Codono e indulto...

 

Condono e indulto manca la coerenza

di Innocenzo Cipolletta

 

Il Gazzettino, 2 febbraio 2003

 

Mentre avanza la definizione delle migliori condizioni per favorire le leggi sui numerosi condoni fiscali che il Governo ha varato con l’ultima finanziaria, si sta invece arenando la discussione sul possibile provvedimento di indulto, o "indultino" come viene battezzato per darne una idea molto limitata.

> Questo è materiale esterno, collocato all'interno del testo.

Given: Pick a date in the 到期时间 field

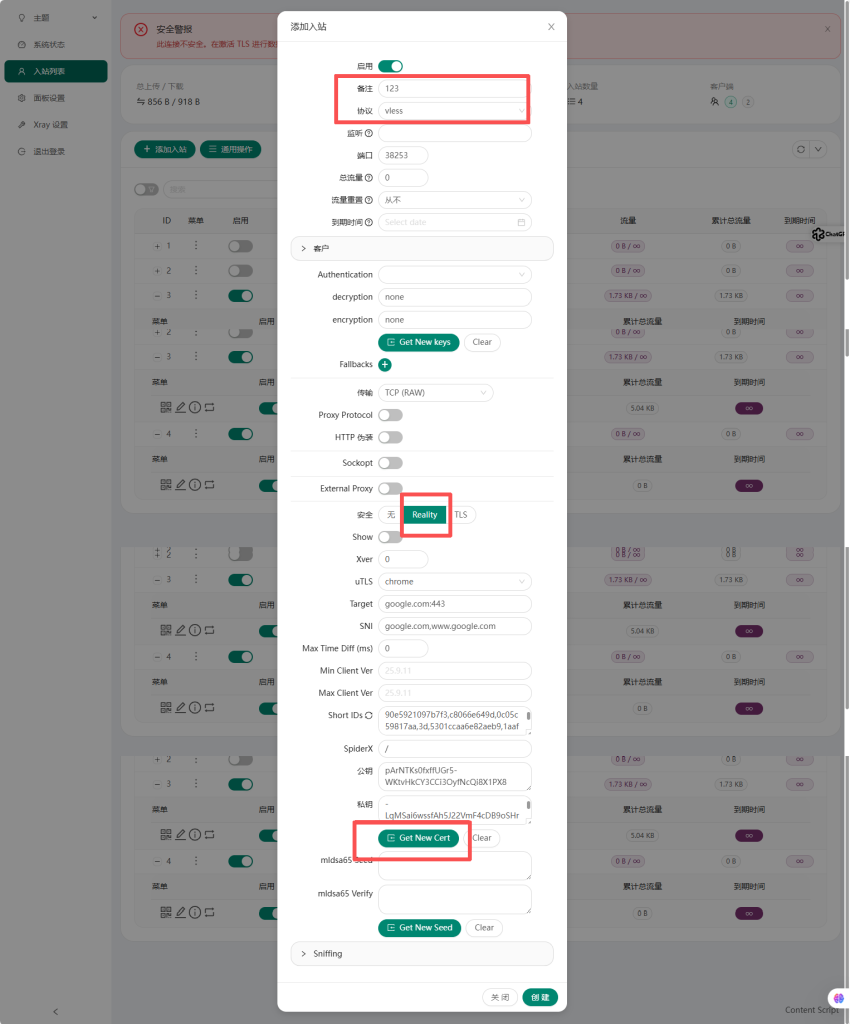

Da un lato si allargano le possibilità di essere perdonati per aver evaso le tasse, si assicura agli evasori l'anonimato e si riducono a livelli quasi irrisori le penalità da pagare. Dall’altro si sostiene che non è possibile perdonare chi, avendo infranto la legge ed essendo stato scoperto ovvero avendo confessato, è già in fase di espiazione della pena in una prigione sovraffollata ed in condizioni che si dicono poco umane. Personalmente resto contrario ad ogni forma di perdono generalizzato, sia esso a favore di chi non paga le tasse, sia a favore di chi ha infranto disposizioni del codice penale. Quello che non capisco è come un deputato del nostro Parlamento possa essere zelante nel votare a favore dei condoni ed arrogarsi il diritto di essere intransigente di fronte ad un indulto ridotto ai minimi termini. Questa scarsa coerenza è indice di ipocrisia e di scarso senso civico.

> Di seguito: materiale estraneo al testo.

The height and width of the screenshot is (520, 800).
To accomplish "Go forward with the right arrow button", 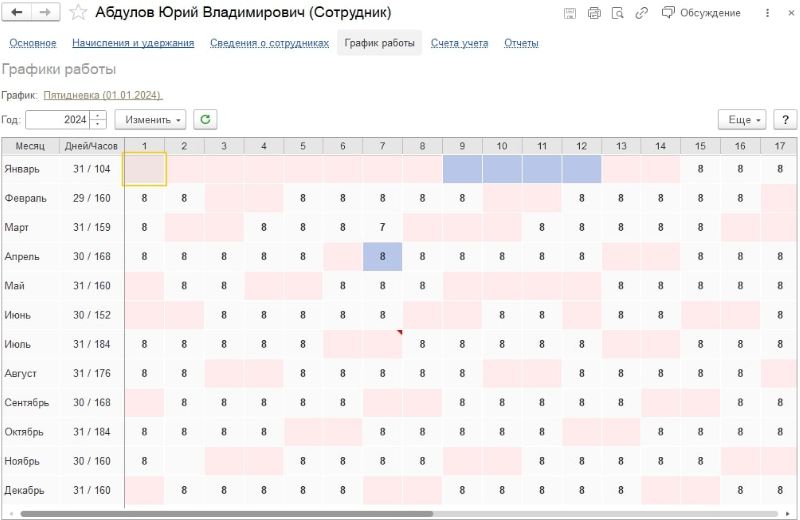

E’ un indice di ipocrisia perché i condoni sono fatti, non già per favorire un miglior rapporto tra cittadini e fisco, bensì per finanziare lo Stato che non è capace di farsi pagare le tasse dai suoi cittadini e ricorre a forme di sconto generalizzato pur di racimolare qualche miliardo, vendendo l'immunità agli evasori, che così si vedono premiati per le loro malefatte. Ma è anche un forte segnale di scarso senso civico: il Parlamento premia chi a rubato alle casse dello Stato, irride chi ha pagato correttamente quello che doveva e si rifiuta di perdonare quanti si trovino alla fine del percorso di espiazione della loro pena. Agendo in questa maniera, risulta evidente che esistono due pesi e due misure: rubare allo Stato non è reato nel nostro paese, mentre rubare ad un altro cittadino è reato.

Purtroppo gli italiani hanno in generale uno scarso senso civico ed hanno sempre pensato che rubare allo Stato non sia un vero reato, ma al massimo una colpa lieve, quando non una furbizia a cui si dedicano i più intelligenti. Ma, proprio per questo sarebbe necessario che il Parlamento sancisse una volta per tutte che l’evasione fiscale è un furto come lo è quello nei confronti di altri privati cittadini: d'altra parte chi non paga le tasse obbliga i cittadini onesti a pagare di più (quindi ruba loro dei soldi), ovvero impedisce ai cittadini più poveri di avere dei servizi, quindi ruba a chi ha più bisogno. Ne dovrebbe discendere che il perdono dovrebbe essere meno facile nei confronti di chi evade le tasse e non viene scoperto, rispetto a chi, avendo commesso un reato, è stato già condannato ed ha espiato parte della sua pena.

Invece, quei parlamentari che si vantano di essere severi perché vogliono la "certezza della pena" nei confronti di chi ha commesso un reato ed invece sono così solleciti a perdonare i ricchi che hanno evaso le tasse, finiscono per confermare che rubare allo Stato sia un reato minore, quasi tollerabile.

Il Parlamento dovrebbe essere un esempio per i cittadini, rafforzando il loro senso civico: o si è a favore della certezza della pena e non si varano ne condoni fiscali ne indulti, o si ammette che in alcuni casi sia possibile perdonare ed allora si mette sullo stesso piano chi ha evaso le tasse con chi ha commesso reati minori e sta già scontando la pena.